Justifying Faith

The Christian's Reasonable Service, 4 VolsHere’s a great (and clear!) snapshot of the classic Reformed description of the essence of justifying faith – first, by way of negative, then positive.

Faith does not consist in love…love is not the essence of faith.”

Faith does not consist in obedience to and observance of God’s commandments.  Yes, in the matter of justification, works and faith are contrasted with each other.”

Rather, we understand” that saving faith is “the outgoing [extraspective] act of the heart whereby one, in surrendering to Christ and receiving him, entrusts soul and body to him in order that he would save him.”  [Quotes from Wilhelmus a’ Brakel, The Christian’s Reasonable Service, p. 277-8.]

Good stuff.  Brakel is just saying what the Reformation so loudly preached: sola fide!  We’re not justified by obedient faith, we’re not justified by faithfulness, we’re not justified by faith working through love.  We can’t say “faith-alone-fulness” or anything like that.

Instead, we say with the Heidelberg that 1) I have grievously sinned against all God’s commandments and my very conscience accuses me of it, 2) I am still inclined toward all evil, and 3) My faith has no value before God in justification.  Nevertheless, despite the fact that I don’t deserve it, by grace alone, God imputes to me Christ’s perfect satisfaction, righteousness and holiness as if I had never sinned and as if I had been as obedient as Christ was obedient for me (Q/A 60-61).

The very nature of justifying faith repudiates all works, decency, merits, love, righteousness, and obedience.  Instead, faith looks (with knowledge, conviction, and assurance) to someone else for these things: Jesus Christ and all his merits.  HC: I can receive Christ’s righteousness and make it mine in no other way than by faith alone. Again, to be overly redundant on purpose, let me quote the Belgic Confession: even works that proceed from the good root of faith “are of no account towards our justification”; we are “justified even before we do good works” (Article 24).

Paul is the most shocking and clear: God justifies the ungodly (Rom 4.5).  Without this staggering truth, we’d be doomed.

shane lems

sunnyside wa

5 thoughts on “Justifying Faith”

  1. Thanks Shane for drawing attention to a neglected work by a wonderful pastor-scholar. Joel Beeke and Reformation Heritage Books have put all of us in their debt for such a wonderful reprint.


  2. Man a livin’ . . . every time I hear more quotes from this guy, I realize more and more that I just need to carve out a few bucks to pick up these volumes!

    I just had a conversation in the last few days about the RCC and the gospel . . . it is really strange how hard it is to *really* convince some evangelicals of the problem with Rome when they themselves are quite comfortable with adding love or faithfulness or “trying hard enough” to faith. Granted they end up saying that God will always forgive, but there is just this need for personal piety as part of the grounds for justification. Argh! The catechism – and Paul for that matter – is so clear!

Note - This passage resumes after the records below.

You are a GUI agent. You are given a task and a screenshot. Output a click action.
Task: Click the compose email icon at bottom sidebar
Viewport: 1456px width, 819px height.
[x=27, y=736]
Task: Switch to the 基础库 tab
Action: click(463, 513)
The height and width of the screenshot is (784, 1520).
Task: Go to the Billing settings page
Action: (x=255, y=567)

    I know I sound like a broken record here and, Lord willing, I will for the remainder of my pilgrim journey, but confoundit, it is the gospel of free acceptance in Christ that makes me strive with all my being to live a grateful life! Not hope of rewards, not fear of punishment, GRATITUDE ALONE!!! Perhaps that should be the 6th sola!

    Ok . . . I’ll stop babbling now.


  3. This is THE point that is the focus our the differences that seperates Confessional Reformed theology from the devient views of Norman Shepherd and his followers in the Federal Vision as well as the Baxterism of N.T. Wright.